Yargıtay 23. Hukuk Dairesi 2014/5352 Esas 2016/382 Karar Sayılı İlamı

23. Hukuk Dairesi         2014/5352 E.  ,  2016/382 K.

    "İçtihat Metni"

    MAHKEMESİ :Asliye Hukuk Mahkemesi

    Taraflar arasındaki tazminat davasının yapılan yargılaması sonunda ilamda yazılı nedenlerden dolayı davanın reddine yönelik olarak verilen hükmün süresi içinde davacı vekilince temyiz edilmesi üzerine dosya incelendi, gereği konuşulup düşünüldü.

    - K A R A R -

    Davacı vekili, müvekkili ve dava dışı arsa sahipleri ile davalı yüklenici arasında imzalanan 18.05.2005 tarihli arsa payı karşılığı inşaat sözleşmesi uyarınca müvekkiline anahtar teslim şekliyle verilmesi gereken iki adet bağımsız bölümün halen sözleşmeye uygun teslim edilmediğini ileri sürerek, 18.03.2009 tarihi ile dava tarihi arasındaki kira kaybı için fazlaya ilişkin talep hakkı saklı kalmak kaydıyla 8.000,00 TL"nin davalıdan tahsiline karar verilmesini talep ve dava etmiştir.
    Davalı vekili, davanın reddini savunmuştur.
    Mahkemece, iddia, savunma ve dosya kapsamına göre; taraflar arasındaki sözleşme uyarınca davalı tarafından inşaatın çevre düzenlemesi ve eklentileri dahil tamamen ikmal edildiği, 23 adet bağımsız bölüm için yapı kullanma izin belgesi alındığı, dava konusu daire ve dükkan haricindeki diğer bağımsız bölümlerin mal sahipleri veya kiracıları tarafından kullanıldığı, buna karşın binanın zemin katı ve birinci bodrum katının onaylı proje, yapı ruhsatı ve yapı kullanma izin belgesine uygun olmadığı, bir adet bağımsız bölümün fazladan elde edildiği, yapı kullanma izin belgesinin alındığı sabit olmakla birlikte, yapı kullanma izin belgesi alındıktan sonra Kat Mülkiyeti Kanunu hükümlerine göre, kat maliklerinin binanın projesine uygun olarak muhafaza edilmesinde ve mimari durumunun korunmasında sorumlu oldukları, dava konusu dükkanın onaylı proje ve yapı kullanma izin belgesinde yer almadığı, her ne kadar dosyaya iki adet proje sunulmuş ise de, bu projelerin davaya dayanak yapılan binadaki tadilatları karşılamadığı, davacı tarafın bugüne kadar davalı yükleniciye sözleşme gereğince devri gereken iki adet bağımsız bölümün devrini yapmadığı, bu durumda davacı tarafın sözleşmeden kaynaklanan borçlarını usulen yerine getirmediği, davalı yüklenicinin süre talep hakkının doğduğu, bu halde davacı tarafın işin geciktiğinden bahisle kira mahrumiyet bedeli isteyemeyeceği gerekçesiyle, davanın reddine karar verilmiştir.
    Kararı, davacı vekili temyiz etmiştir.
    Dava, taraflar arasındaki arsa payı karşılığı inşaat sözleşmesine dayalı gecikme tazminatının tahsili istemine ilişkindir.
    Taraflar arasındaki sözleşmenin 21. maddesi, “İnşaat süresi Belediye hissesinin alınmasını müteakip 3 aylık proje ve ruhsat aşamasından sonra 20(yirmi) aydır.
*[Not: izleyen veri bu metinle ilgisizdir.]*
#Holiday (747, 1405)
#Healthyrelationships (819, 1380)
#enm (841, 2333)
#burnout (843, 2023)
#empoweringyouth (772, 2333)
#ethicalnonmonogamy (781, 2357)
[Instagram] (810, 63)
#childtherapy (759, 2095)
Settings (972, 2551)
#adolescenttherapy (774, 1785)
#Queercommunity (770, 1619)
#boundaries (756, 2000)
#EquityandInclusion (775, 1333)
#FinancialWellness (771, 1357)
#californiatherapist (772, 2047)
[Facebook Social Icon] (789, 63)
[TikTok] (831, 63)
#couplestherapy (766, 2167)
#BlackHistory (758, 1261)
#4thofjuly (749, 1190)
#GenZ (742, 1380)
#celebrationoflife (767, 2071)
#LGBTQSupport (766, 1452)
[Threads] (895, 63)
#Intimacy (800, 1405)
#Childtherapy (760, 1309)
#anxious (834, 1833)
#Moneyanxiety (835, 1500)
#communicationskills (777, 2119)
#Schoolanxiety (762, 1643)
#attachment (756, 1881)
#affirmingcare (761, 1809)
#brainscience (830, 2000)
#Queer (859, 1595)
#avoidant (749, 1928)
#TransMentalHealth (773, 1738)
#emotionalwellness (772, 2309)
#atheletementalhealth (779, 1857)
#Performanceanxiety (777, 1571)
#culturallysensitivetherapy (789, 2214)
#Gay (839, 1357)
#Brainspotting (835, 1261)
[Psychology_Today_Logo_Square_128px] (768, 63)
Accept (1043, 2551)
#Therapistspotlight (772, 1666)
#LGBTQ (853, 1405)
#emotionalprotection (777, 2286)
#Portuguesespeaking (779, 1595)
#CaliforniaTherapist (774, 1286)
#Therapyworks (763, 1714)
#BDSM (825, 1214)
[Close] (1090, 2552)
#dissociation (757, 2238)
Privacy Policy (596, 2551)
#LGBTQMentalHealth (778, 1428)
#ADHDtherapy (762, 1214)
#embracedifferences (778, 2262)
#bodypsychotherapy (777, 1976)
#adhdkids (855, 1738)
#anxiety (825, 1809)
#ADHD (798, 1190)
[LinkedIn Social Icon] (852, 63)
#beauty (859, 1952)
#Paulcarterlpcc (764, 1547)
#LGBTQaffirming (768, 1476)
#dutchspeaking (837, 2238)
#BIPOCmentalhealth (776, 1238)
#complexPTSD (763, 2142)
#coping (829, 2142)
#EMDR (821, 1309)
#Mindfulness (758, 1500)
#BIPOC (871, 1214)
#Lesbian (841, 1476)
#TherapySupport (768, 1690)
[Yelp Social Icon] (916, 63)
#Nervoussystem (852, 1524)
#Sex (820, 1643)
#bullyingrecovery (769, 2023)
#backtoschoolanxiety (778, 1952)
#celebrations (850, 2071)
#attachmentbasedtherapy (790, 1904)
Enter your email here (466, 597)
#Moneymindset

Bu süre zarfında inşaat bitirilmediği taktirde geciken her ay için o günkü rayiç değer üzerinden arsa sahiplerine her bir daireleri için ayrı ayrı kira bedeli müteahhit tarafından ödenecektir.” hükmünü içermekte olup, ""Satış Yetkisi"" başlıklı bölümünde, yükleniciye verilecek dairelerden son dairenin iskân ruhsatının alınmasına bırakıldığı anlaşılmakla, davalı yüklenicinin iskân almayı yüklendiğinin kabulü gerekir.
    Dava tarihi itibariyle yürürlükte bulunan, BK"nın 355. vd. maddelerinde (6098 sayılı TBK"nın 470. vd.) yer alan eser sözleşmesinin bir türü olan arsa payı karşılığı inşaat sözleşmelerinde, inşaatın kararlaştırılan tarihte tesliminin gerçekleştirilememesi durumunda yüklenici borçlu temerrüdüne düşer ve arsa sahibinin TBK"nın 106/2. (BK"nın 125.) maddesince seçimlik hakkı doğar. Arsa sahibi bu seçimlik hakkını, geciken ifayı beklemek ve gecikme tazminatını istemek olarak kullanmış ise sözleşmeyi feshetmeden, ileride olası eksik-ayıplı işlere ilişkin alacağının muacceliyetini fiili teslime erteleyerek, gecikme tazminatı alacağını her ay sonu itibariyle talep veya dava ederek, eserin teslimini bekleyebilir. Başka bir anlatımla, bu alacaklarını talep veya dava etmek için eserin yüklenici tarafından teslimini beklemek zorunda değildir. Dairemizin yerleşik uygulaması da bu yöndedir.
    İmar mevzuatına uygun bir bina yapılmasını öngören ve şeklen de geçerli bir sözleşme ve onaylı proje üzerine alınan yapım ruhsatına dayalı olarak başlanılan inşaatın, sözleşmeye ve projeye, dolayısıyla imar mevzuatına aykırı yapılması nedeniyle oturma ruhsatı alınamıyorsa, iyiniyetli arsa sahibi, teslime ve kabule zorlanamaz. İnşaatın yasal hale getirilmesi mümkün değilse, arsa sahibi, tescil, teslim ile eksik ve ayıplı iş bedeli isteyemez ise de, sözleşmeden dönmediği sürece gecikme tazminatı isteyebilir. Yargıtay 15. Hukuk Dairesi"nin 02.07.2001 gün ve 1601 E., 3598 K; 15.04.2002 gün ve 5904 E., 1828 K; 21.10.2002 gün ve 4195 E., 4758 K. sayılı ilamları ile Dairemizin 04.06.2014 gün ve 3645 E., 4312 K; 06.11.2014 tarih ve 6691 E., 7009 K; 10.12.2015 tarih ve 2014/8872 E., 2015/8013 K. sayılı ilamları bu yöndedir.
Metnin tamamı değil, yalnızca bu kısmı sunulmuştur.